Effects of Selective Genotyping and Selective Imputation in Single-Step GBLUP

Christian Edel, Eduardo Pimentel, Laura Plieschke, Reiner Emmerling, Kay-Uwe Götz


Single-Step genomic prediction has been advocated to be the next logical step in the development of large routine applications. Despite its intriguingly simple concept, there are still several problems to be solved from a theoretical standpoint. One problem is the inflation of genomic predictions frequently occurring in practical applications. Ad-hoc remedies have been proposed, like the use of scaling-factors when building the H matrix or pruning of data and pedigrees used for prediction. In this investigation we suppose that selective genotyping and selective imputation in Single-Step GBLUP are major components contributing to inflated predictions. Using the general reformulation of the Single-Step model given by R. Fernando as an illustration, single-step GBLUP can be conceptually divided into two separate steps of estimation: step one is the estimation of gene-contents for all animals in the pedigree from observed genotypes and step two is the estimation of SNP-effects using observed and imputed genotypes and the available phenotypic data.

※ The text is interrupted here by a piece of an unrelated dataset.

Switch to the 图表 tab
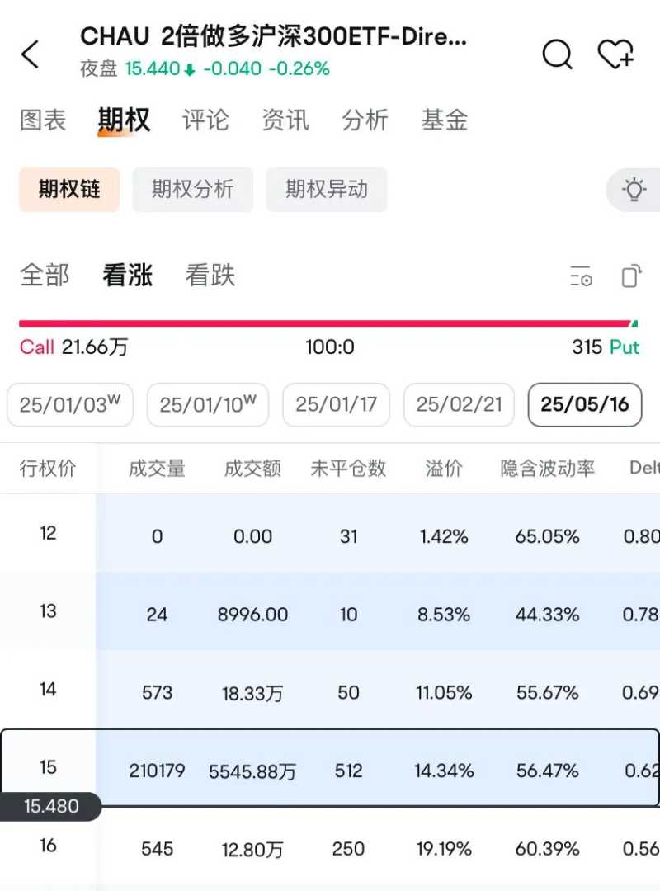(43, 120)
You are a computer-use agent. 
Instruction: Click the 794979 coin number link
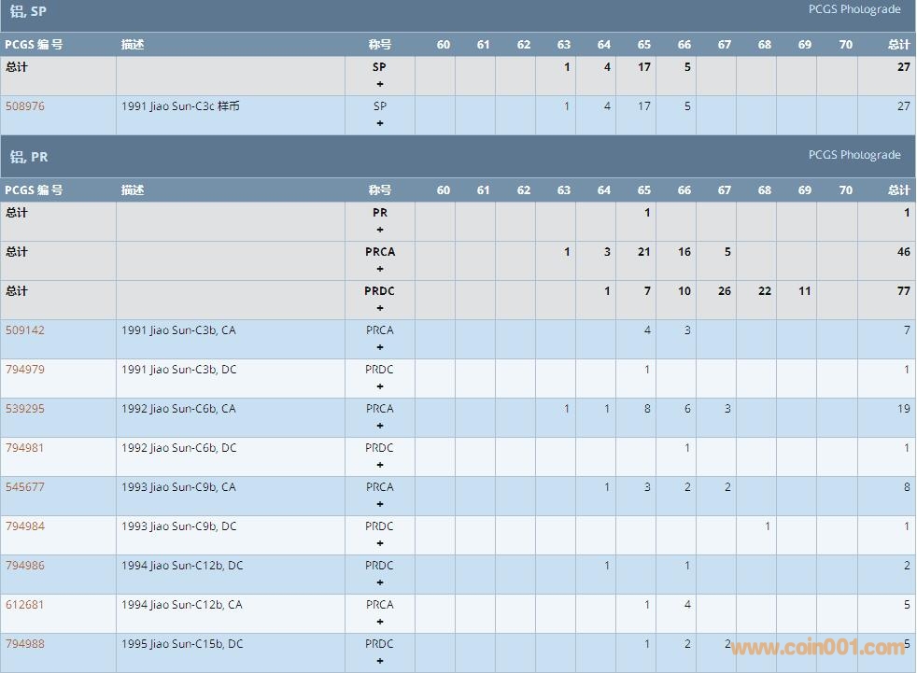[x=25, y=370]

In recent studies we have examined the effect of selective genotyping and the role of genotypes without phenotypes in Single-Step GBLUP in simulation studies. Our conclusion is that selective genotyping and the selective quality of genotype imputation can lead to biased genomic estimates in Single-Step GBLUP. In order to support our argument we demonstrate the effect of the inclusion or exclusion of older birth years of genotyped bulls showing strong evidence for selective genotyping on two-step and single-step predictions using real Fleckvieh data and discuss the vital importance of the difference between exclusion of genotypes and exclusion of phenotypes and genotypes.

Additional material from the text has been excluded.